Merry-Go-Round

“Erich von Stroheim's career at Universal was abruptly terminated during the early shooting stages of Merry-Go-Round when Irving Thalberg, then head of production, dismissed the ‘homme terrible' and placed Rupert Julian on the set. Nevertheless, Merry-Go-Round bears the luxuriant stamp of a Stroheim work.

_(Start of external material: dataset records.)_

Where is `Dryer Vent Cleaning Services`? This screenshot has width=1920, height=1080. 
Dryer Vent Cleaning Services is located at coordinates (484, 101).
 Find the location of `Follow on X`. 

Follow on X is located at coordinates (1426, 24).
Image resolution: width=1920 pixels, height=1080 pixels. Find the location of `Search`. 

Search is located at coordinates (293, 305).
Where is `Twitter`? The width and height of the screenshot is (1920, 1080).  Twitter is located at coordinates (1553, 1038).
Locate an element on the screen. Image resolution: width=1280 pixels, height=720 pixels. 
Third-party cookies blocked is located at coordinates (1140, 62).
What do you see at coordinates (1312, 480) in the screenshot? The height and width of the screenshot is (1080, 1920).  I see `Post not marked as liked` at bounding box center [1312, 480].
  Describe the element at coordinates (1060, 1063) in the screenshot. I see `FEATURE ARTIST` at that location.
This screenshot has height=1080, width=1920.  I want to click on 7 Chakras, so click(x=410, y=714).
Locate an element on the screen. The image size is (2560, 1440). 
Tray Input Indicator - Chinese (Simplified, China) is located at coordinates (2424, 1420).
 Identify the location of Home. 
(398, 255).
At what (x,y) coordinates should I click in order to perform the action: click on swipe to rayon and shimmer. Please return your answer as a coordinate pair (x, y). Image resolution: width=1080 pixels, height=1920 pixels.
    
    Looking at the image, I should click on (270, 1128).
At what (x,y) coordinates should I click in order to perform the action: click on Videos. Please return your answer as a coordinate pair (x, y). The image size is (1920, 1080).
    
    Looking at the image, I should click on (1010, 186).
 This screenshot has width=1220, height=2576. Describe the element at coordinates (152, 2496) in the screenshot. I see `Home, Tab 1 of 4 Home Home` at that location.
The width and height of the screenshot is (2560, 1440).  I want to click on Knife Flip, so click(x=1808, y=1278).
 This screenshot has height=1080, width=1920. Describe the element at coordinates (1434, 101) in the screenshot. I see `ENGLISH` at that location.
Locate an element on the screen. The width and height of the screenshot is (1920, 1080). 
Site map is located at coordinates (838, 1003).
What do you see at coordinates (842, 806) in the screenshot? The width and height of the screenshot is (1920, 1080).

“In this tale of romance transgressing the stringent class boundaries of pre-World War I Vienna, a dandified count finds himself betrothed to the war minister's daughter but in love with the virtuous daughter of a fairgrounds puppeteer. In spite of the young count's efforts to break his engagement, the wedding takes place as scheduled; though devastated, the humble, devoted Mitzi continues to care for him. At the outbreak of the war, Mitzi bands together with people from her circus milieu, including a sympathetic hunchback secretly in love with her whose pet orangutan kills the sadistic boss. After the war, the count, now a widower stripped of his rank and fortune, returns in search of his true love....

“Merry-Go-Round's
profusion of characters creates a complex structure wherein multiple subplots segue into one another. This enables Stroheim to show the disparity of lifestyles (a crumbling, decadent aristocracy contrasted with impoverished common folk), thus orchestrating the mood of Vienna's final gasps of grotesque splendor under the Hapsburg dynasty. (This preoccupation with a dying Viennese empire is a theme which would reappear in his later works.) Highly romantic and moral, Merry-Go-Round is a film offering swift action, a richness of epoch atmosphere, and an abundance of compelling (melo)drama.”